Больше всего я страшился дней, когда он исчезал на несколько часов кряду, – весь день и весь вечер я проводил, томясь незнанием, где он и с кем. Иногда я видел, как он пересекает пьяццетту или разговаривает с людьми, которых я там никогда не встречал. Но то было не важно: на крошечной площади, где вечерами собирались люди, он редко одаривал меня взглядом – в лучшем случае быстрым кивком, предназначенным скорее не мне, а моему отцу, чьим сыном я по воле случая являлся.
Мои родители, особенно отец, не могли на него нарадоваться. Оливер был самым способным из наших летних постояльцев: он помогал отцу разбираться с бумагами, отвечал на большинство его писем и, кроме того, неплохо справлялся с собственной рукописью. Чем он занимался в свое личное время, было только его делом.
«Если принудить молодых бежать рысью – кто же побежит галопом?» – говаривал отец, вольно цитируя какую-то пословицу. В нашем доме Оливер просто не мог оступиться.
Поскольку мои родители никогда не обращали внимания на его отлучки, я решил, что надежнее будет утаить свое беспокойство. Я говорил об Оливере, только если меня о нем спрашивали, и притворно поражался тому, что его, оказывается, еще нет дома: «Да, и правда, давно его не видно», «Нет, понятия не имею».
Главное было не перестараться – услышав фальшь в моем голосе, родители могли догадаться, что меня что-то гложет. Обман они чуяли за версту – даже удивительно, что они до сих пор ничего не заподозрили.
Они всегда любили повторять, что я слишком быстро привязываюсь к людям, однако тем летом я наконец понял, что значат эти слова на самом деле. Должно быть, такое случалось и прежде, и родители распознали во мне эту склонность, в то время как сам я, вероятно, был слишком юн и не отдавал себе в этом отчета. Их сердца с тех пор были не на месте. Они волновались обо мне, и я знал, что волнения их не беспочвенны. Я лишь надеялся, что они никогда не узнают, насколько далеко все зашло в этот раз – дальше, чем в их самых тревожных опасениях. Я видел: сейчас они ровным счетом ничего не подозревают, и это мучило меня – хоть я и не хотел, чтоб они знали правду. Кажется, они больше не видят меня насквозь и я могу скрыть почти все, что захочу; наконец, я в безопасности от них – и от него, – но какой ценой? И хочу ли я этой безопасности?

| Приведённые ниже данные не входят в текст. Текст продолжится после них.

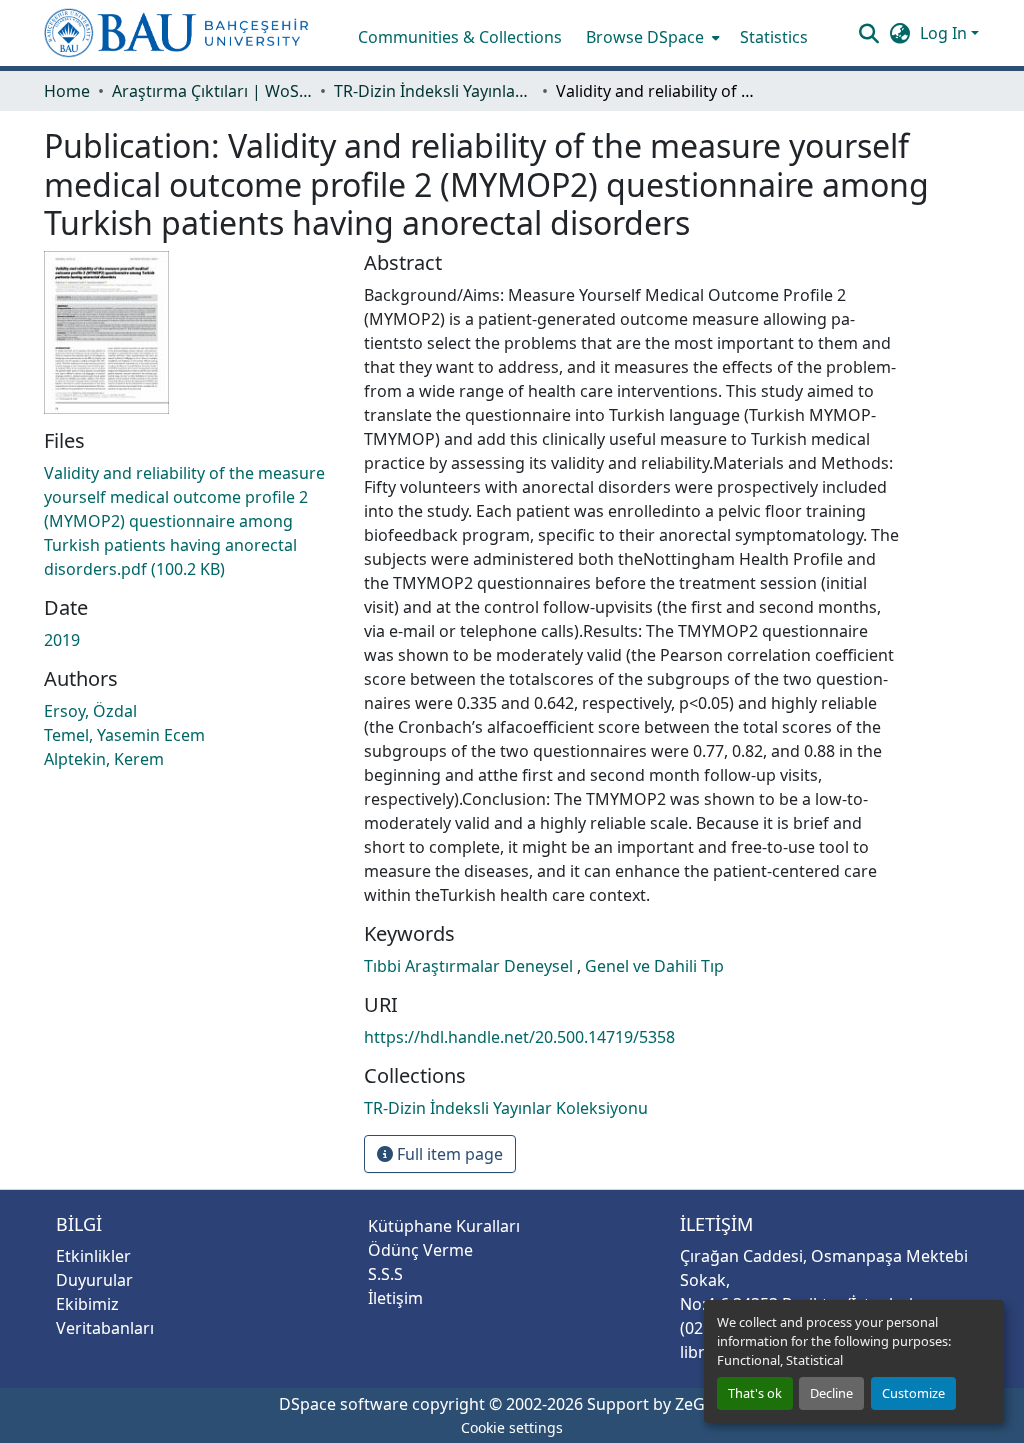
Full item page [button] (448, 1154)
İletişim (395, 1298)
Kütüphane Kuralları (444, 1226)
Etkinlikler (93, 1256)
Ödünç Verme (420, 1250)
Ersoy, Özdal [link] (90, 711)
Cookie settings (512, 1427)
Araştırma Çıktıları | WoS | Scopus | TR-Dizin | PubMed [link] (212, 91)
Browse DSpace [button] (645, 37)
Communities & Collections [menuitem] (460, 37)
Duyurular (94, 1280)
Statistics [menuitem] (774, 37)
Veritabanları (105, 1328)
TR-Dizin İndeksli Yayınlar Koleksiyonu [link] (434, 91)
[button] (176, 33)
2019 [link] (62, 640)
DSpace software (343, 1404)
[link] (192, 521)
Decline (831, 1393)
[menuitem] (651, 37)
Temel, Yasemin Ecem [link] (124, 735)
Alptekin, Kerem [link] (104, 759)
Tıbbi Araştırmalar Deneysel (470, 966)
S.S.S (385, 1274)
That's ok (755, 1393)
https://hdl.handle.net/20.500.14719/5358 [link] (519, 1037)
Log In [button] (945, 33)
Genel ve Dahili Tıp (654, 966)
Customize (913, 1393)
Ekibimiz (87, 1304)
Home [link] (67, 91)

Мне не с кем было поговорить. Кому я мог рассказать? Мафальде? Она просто уйдет из дома. Тете? Наверняка растрезвонит всем вокруг. Марция, Кьяра, мои друзья? Они отвернутся от меня в ту же секунду. Кузены и кузины, приезжавшие погостить? Да никогда. У моего отца были, пожалуй, самые либеральные взгляды – но по этому ли вопросу?.. Кто еще? Написать одному из преподавателей? Сходить к врачу? Сказать, что мне нужен психиатр? Рассказать Оливеру?
Рассказать Оливеру. Больше рассказать некому, Оливер, – боюсь, это должен быть ты…

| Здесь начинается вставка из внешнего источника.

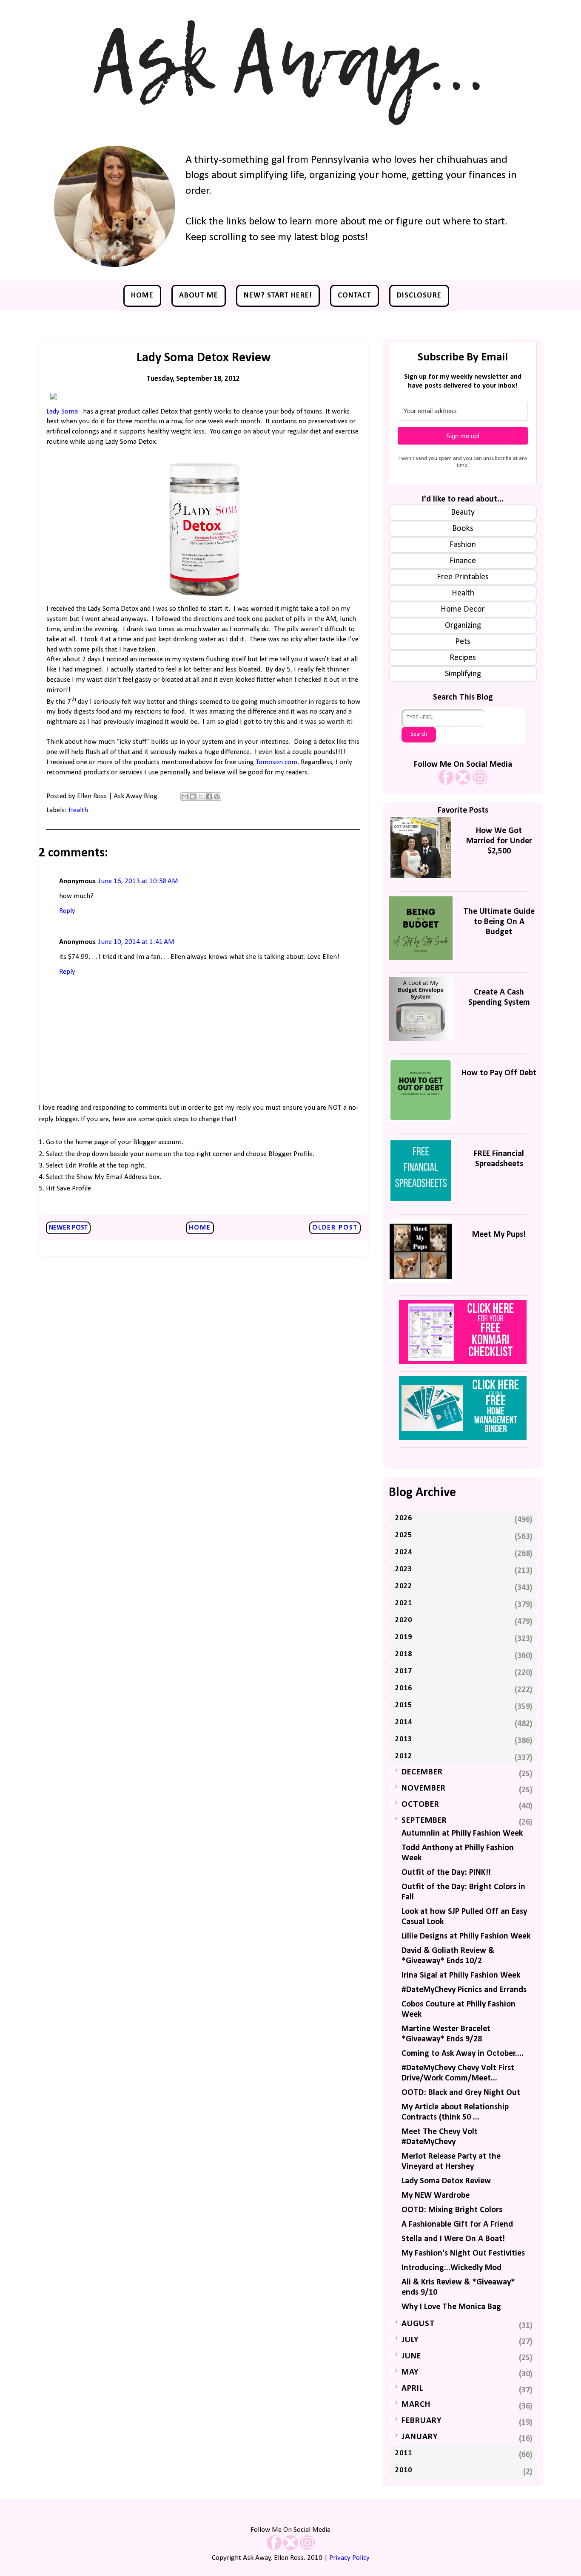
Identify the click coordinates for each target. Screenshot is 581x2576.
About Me (198, 296)
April (412, 2388)
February (421, 2421)
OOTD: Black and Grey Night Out (461, 2093)
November (424, 1788)
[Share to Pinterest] (217, 796)
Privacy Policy (349, 2558)
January (420, 2437)
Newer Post (68, 1227)
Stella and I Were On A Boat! (453, 2239)
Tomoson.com (276, 762)
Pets (462, 642)
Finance (463, 561)
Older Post (335, 1227)
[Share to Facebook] (209, 796)
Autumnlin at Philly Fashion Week (462, 1833)
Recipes (463, 658)
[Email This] (184, 796)
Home (142, 296)
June (411, 2356)
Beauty (463, 512)
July (410, 2340)
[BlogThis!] (192, 796)
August (418, 2324)
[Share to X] (201, 796)
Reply (67, 911)
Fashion (463, 545)
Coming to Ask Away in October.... (463, 2053)
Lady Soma (62, 411)
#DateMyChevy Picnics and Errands (464, 1990)
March (416, 2404)
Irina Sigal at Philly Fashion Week (461, 1975)
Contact (354, 296)
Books (462, 528)
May (410, 2372)
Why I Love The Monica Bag (451, 2307)
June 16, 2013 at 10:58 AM (138, 881)
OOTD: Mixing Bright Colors (452, 2210)
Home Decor (463, 609)
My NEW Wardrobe (436, 2195)
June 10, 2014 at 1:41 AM (136, 942)
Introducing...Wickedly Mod (451, 2268)
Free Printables (463, 577)
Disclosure (419, 296)
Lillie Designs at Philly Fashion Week (466, 1936)
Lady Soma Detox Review (446, 2181)
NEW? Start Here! (278, 296)
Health (78, 810)
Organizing (463, 625)
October (420, 1804)
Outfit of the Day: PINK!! (446, 1872)
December (422, 1772)
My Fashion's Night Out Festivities (463, 2253)
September (424, 1821)
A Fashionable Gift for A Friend (457, 2224)
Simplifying (463, 674)
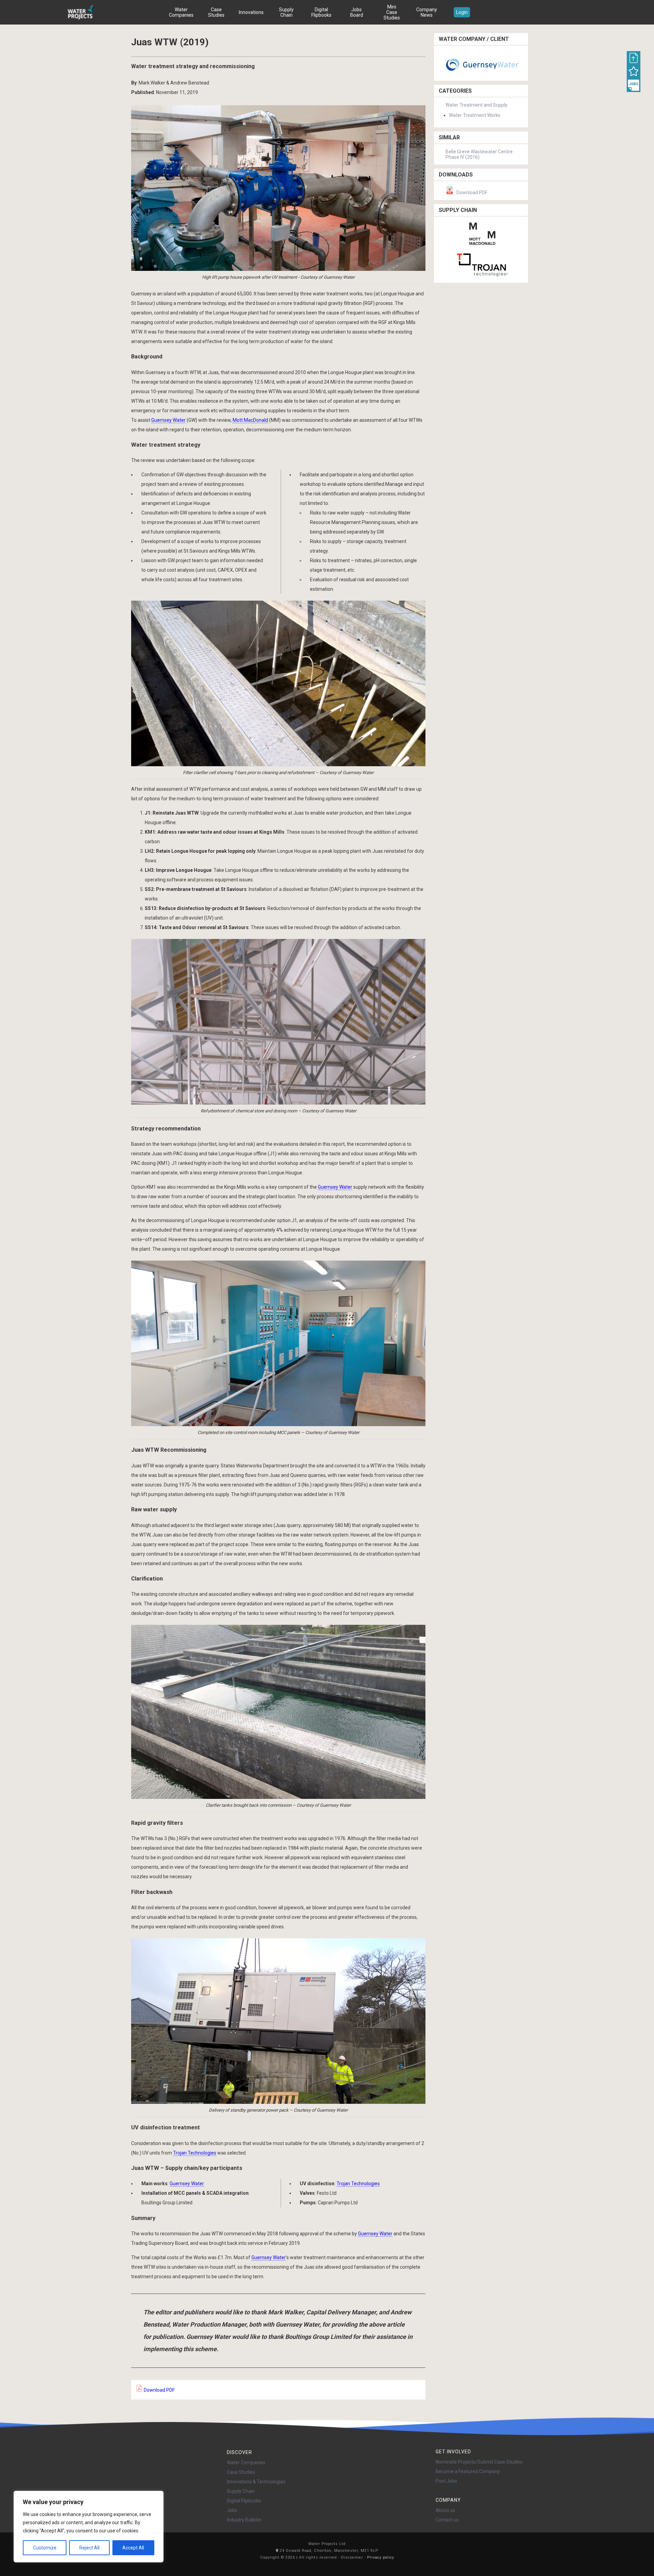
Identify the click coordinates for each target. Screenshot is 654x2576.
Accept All (133, 2547)
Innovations (251, 12)
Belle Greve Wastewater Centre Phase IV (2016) (479, 154)
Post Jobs (446, 2481)
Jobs (232, 2510)
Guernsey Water (168, 420)
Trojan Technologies (194, 2153)
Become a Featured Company (468, 2471)
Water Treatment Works (474, 115)
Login (462, 12)
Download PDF (159, 2390)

Как-то днем, когда дом был совершенно пуст, я поднялся к Оливеру в комнату, открыл дверцы шкафа и, поскольку комната большую часть года принадлежала мне, сделал вид, что ищу в нижнем ящике забытые вещи. Я собирался бегло просмотреть его записи, но, только открыв шкаф, увидел их. На крючке висели красные плавки, в которых Оливер был утром, но не плавал, – именно поэтому они висели здесь, а не на балконе. Я взял их в руки; никогда в своей жизни я не копался в чужих вещах.
Поднеся плавки ближе, я зарылся в них лицом, будто хотел навеки потеряться в их многочисленных складках… Значит, вот как он пахнет, когда с ног до головы не покрыт лосьоном для загара, вот как он пахнет, вот как он пахнет, – повторял я про себя, разглядывая плавки в поисках чего-то еще более личного, чем этот запах, целуя каждую складку и умирая от желания найти хотя бы волосок, что угодно, облизать их, целиком засунуть в рот… Если бы только можно было их украсть, оставить себе навсегда и никогда не позволять Мафальде их стирать. И дома, зимними вечерами, доставать их, вдыхать запах и возвращать к жизни его образ – его тело, такое же обнаженное, как сейчас, со мной, в эту самую секунду.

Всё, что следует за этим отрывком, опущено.